Relapse Is Common, Not a Failure
Relapse rates for alcohol are high. Some studies put the figure as high as 80 percent during the first year after treatment. That number can feel discouraging, but it’s comparable to relapse rates for other chronic conditions like diabetes and hypertension, where people also struggle to maintain lifestyle changes over time. A relapse doesn’t erase the progress someone has made; it signals a need to adjust the treatment plan.
The warning signs tend to follow a pattern: shifting priorities away from recovery, withdrawing from support networks, increasing restlessness and irritability, and a general sense of discontent. Recognizing these behavioral shifts early, before they lead to a drink, is one of the most practical skills people learn in therapy. The first year is the highest-risk period, and building a strong routine of support during that window matters enormously.
New Treatments on the Horizon
Two areas of research are generating significant attention.
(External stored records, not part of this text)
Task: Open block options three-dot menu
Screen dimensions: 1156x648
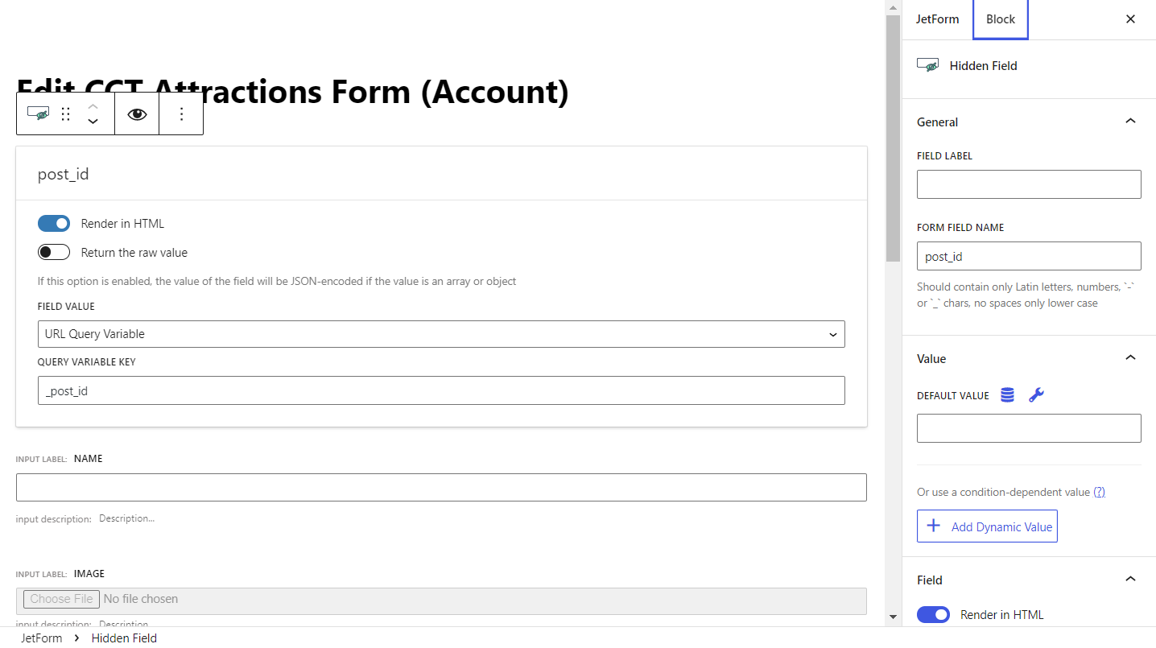Action: click(181, 114)
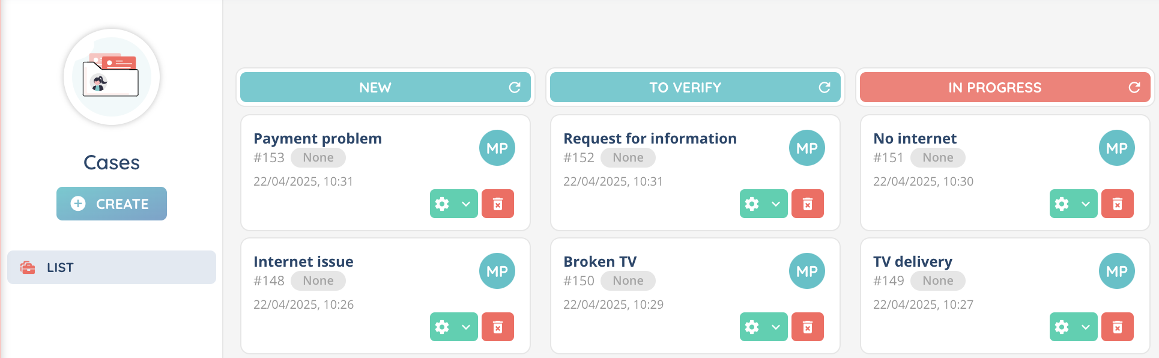Viewport: 1159px width, 358px height.
Task: Click the Cases folder logo image
Action: pyautogui.click(x=112, y=77)
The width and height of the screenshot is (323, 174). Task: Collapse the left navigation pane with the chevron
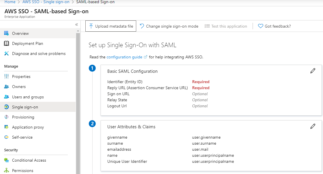[76, 24]
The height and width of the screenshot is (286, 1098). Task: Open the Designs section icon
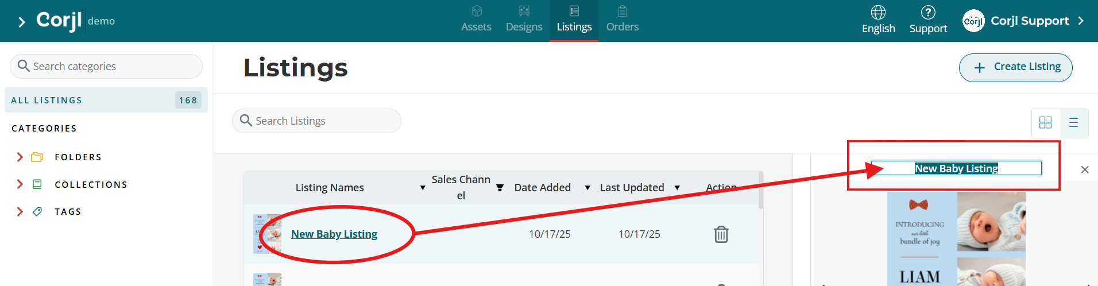tap(524, 11)
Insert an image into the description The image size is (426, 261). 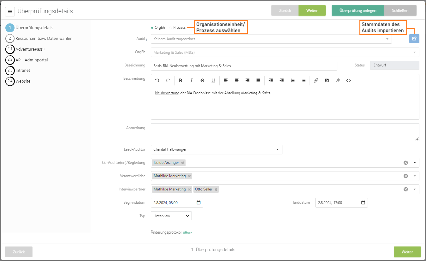327,81
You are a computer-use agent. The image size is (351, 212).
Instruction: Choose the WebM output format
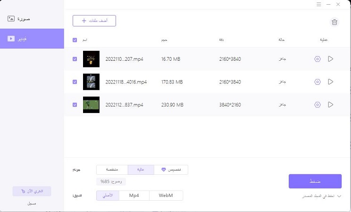[166, 196]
A study published by NYU Langone found that two doses of psilocybin, the active compound in psychedelic mushrooms, combined with psychotherapy, reduced heavy drinking by 83 percent on average over eight months. Nearly half of the psilocybin group (48 percent) stopped drinking entirely, compared with 24 percent in the placebo group. This is still experimental and not available as a standard treatment, but the results were striking enough to prompt larger trials.
Separately, semaglutide, the compound behind widely used weight-loss medications, has completed a Phase 2 clinical trial for AUD. Early animal studies and anecdotal reports had suggested that GLP-1 drugs might reduce alcohol cravings, and the formal trial results were published in JAMA Psychiatry in early 2025. Larger trials will be needed to determine whether it becomes an approved option.
What Long-Term Recovery Looks Like
Recovery from AUD is not a single event. It’s an ongoing process of managing a condition that, by its nature, leaves the brain primed to return to old patterns under the right circumstances. For many people, this means some combination of continued therapy, medication, peer support, and deliberate lifestyle changes around stress, sleep, and social environments.
The brain does heal over time. Many of the cognitive deficits caused by heavy drinking, including problems with memory, attention, and decision-making, improve significantly with sustained abstinence. The longer someone maintains recovery, the more their brain chemistry stabilizes and the less effort it takes to resist cravings. People who were once unable to function without alcohol go on to live full, stable lives. The condition isn’t curable, but for many people, it becomes manageable enough that it no longer defines their daily experience.